▶ **WORK ORDER A**:
In the article on introducing the school counselor role, why does the writer send new staff a flyer about the school counseling program along with a little treat? Answer in one to three sentences.
▶ **WORK ORDER B**:
Does each statement below agree with the article on introducing the school counselor role? Answer yes or no for each, and quote the deciding words from the article.
(i) The writer currently works with middle school students.
(ii) The writer corrected people who used the wrong term for the role.
(iii) Teachers sometimes learn something from the true/false trivia-style games.
▶ **WORK ORDER C**:
Answer these questions from the article on introducing the school counselor role:
(i) What was the writer called when first starting the job?
(ii) Where does the writer have "school counselor" written?
(iii) When does the writer visit each teacher personally?

(PASSAGE FOR REVIEW)

August 29, 2018

How do you introduce the school counselor role?

The school counselor role can be unclear to people. School counselors can present their role in a clear, engaging ways that helps parents, teachers, and students understand how to access them, types of support, and when to access school counselors.

When school counselors start the year, a lot of misconceptions can exist about their role. Our role has evolved greatly over time. Everyone has an idea of what the school counselor does, and it is so often wrong. Check out these tips for establishing clear communication about your role, changing expectations, and connecting with students and staff.

Clear Communication

When I first started my job, I was known as the guidance counselor. It has taken a few years, but I am now called the school counselor! This has been an exciting transformation but it started with educating everyone about my role without correcting others when they use the wrong term. 

First, I have school counselor written everywhere. It’s on my email signature, office door, coffee cups, and even my clothing.

To educate parents, I send home a newsletter that specifies the differences between a community and school counselor. This has cut down the number of parents asking me to do weekly therapy!

I teach kids about my role and how I serve students in my first lesson and reinforce the concept throughout the year.

Lastly, with new staff, I send out a flyer about my school counseling program along with a little treat. It helps build relationships with new staff and teach others about your role. 

Little Miss Counselor

Erika

School counselor with 12+ years of experience, I've worked with elementary and middle school students. Currently, I work with students ages 3 to 1st grade at an early childhood center.

Visit my TPT store,  Little Miss Counselor, and follow me on Instagram.

Changing Expectations

When introducing my role during classroom guidance lessons, I have always enjoyed doing true/false trivia-style games to see what students know and think about my role as the school counselor. I always find that there are some misconceptions (hello, disciplinarian title!), and even teachers say that they learn something!

I like to make movement-based activities about my role to get students engaged while still learning to set the stage for a fun year in counseling.

For teachers, I have always tried to visit each one personally during the week before students arrive to chat about their needs and plant a few seeds about my program goals. Then, I address everyone in faculty meetings to review needs assessments and explicitly state how I can address those through the counseling program.

(End PASSAGE FOR REVIEW)
(RECORD EXTRACTS)

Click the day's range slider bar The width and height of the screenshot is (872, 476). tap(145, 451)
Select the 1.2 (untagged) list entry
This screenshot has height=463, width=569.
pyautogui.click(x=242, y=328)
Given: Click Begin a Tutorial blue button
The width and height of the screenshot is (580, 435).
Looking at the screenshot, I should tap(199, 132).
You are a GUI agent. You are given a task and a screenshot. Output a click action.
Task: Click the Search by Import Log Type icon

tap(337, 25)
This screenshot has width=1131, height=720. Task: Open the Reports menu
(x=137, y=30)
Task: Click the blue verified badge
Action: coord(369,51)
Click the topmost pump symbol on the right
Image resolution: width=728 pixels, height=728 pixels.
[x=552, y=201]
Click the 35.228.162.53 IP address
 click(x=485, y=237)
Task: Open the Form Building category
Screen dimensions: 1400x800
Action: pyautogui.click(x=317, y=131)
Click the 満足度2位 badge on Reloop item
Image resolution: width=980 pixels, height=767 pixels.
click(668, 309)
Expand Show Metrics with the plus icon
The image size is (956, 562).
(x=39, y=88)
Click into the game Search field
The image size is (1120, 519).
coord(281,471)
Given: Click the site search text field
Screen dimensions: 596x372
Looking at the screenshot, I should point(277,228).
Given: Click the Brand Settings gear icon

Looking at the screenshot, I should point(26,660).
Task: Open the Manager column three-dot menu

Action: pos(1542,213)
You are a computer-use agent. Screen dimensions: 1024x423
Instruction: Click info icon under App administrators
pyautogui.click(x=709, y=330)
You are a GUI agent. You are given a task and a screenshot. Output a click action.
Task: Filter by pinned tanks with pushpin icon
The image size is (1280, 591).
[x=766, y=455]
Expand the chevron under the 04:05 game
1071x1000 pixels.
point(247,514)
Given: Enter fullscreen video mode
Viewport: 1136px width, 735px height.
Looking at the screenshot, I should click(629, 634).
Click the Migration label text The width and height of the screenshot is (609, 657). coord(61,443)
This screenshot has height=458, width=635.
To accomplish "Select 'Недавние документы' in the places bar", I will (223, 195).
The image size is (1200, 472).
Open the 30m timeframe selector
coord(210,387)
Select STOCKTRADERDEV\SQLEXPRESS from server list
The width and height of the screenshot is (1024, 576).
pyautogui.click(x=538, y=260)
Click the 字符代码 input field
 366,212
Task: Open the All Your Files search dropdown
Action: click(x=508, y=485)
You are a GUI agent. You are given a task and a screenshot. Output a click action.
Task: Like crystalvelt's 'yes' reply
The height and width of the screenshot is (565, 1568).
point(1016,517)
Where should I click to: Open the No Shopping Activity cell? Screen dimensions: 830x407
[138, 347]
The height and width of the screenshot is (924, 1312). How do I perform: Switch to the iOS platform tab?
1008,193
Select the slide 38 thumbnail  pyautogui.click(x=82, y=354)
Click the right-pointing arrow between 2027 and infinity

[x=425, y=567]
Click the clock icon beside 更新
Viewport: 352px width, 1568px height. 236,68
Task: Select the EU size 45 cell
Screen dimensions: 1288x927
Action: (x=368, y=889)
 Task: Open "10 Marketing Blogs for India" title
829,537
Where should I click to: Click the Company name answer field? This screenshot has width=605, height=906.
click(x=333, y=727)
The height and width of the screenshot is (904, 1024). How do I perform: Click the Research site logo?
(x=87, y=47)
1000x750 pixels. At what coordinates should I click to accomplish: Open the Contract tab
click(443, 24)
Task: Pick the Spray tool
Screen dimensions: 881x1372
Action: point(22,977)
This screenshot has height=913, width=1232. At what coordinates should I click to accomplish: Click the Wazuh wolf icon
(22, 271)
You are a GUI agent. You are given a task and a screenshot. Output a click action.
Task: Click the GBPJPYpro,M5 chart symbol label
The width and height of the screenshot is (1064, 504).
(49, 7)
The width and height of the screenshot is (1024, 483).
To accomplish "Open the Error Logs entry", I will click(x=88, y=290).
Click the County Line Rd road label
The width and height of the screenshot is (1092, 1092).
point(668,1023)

(End RECORD EXTRACTS)

▶ **PROBLEM SOLUTION A**:
The flyer and treat help build relationships with new staff. They also teach others about the school counselor's role.

▶ **PROBLEM SOLUTION B**:
(i) No: "Currently, I work with students ages 3 to 1st grade at an early childhood center."
(ii) No: "without correcting others when they use the wrong term"
(iii) Yes: "even teachers say that they learn something!"

▶ **PROBLEM SOLUTION C**:
(i) The guidance counselor.
(ii) On the email signature, office door, coffee cups, and clothing.
(iii) During the week before students arrive.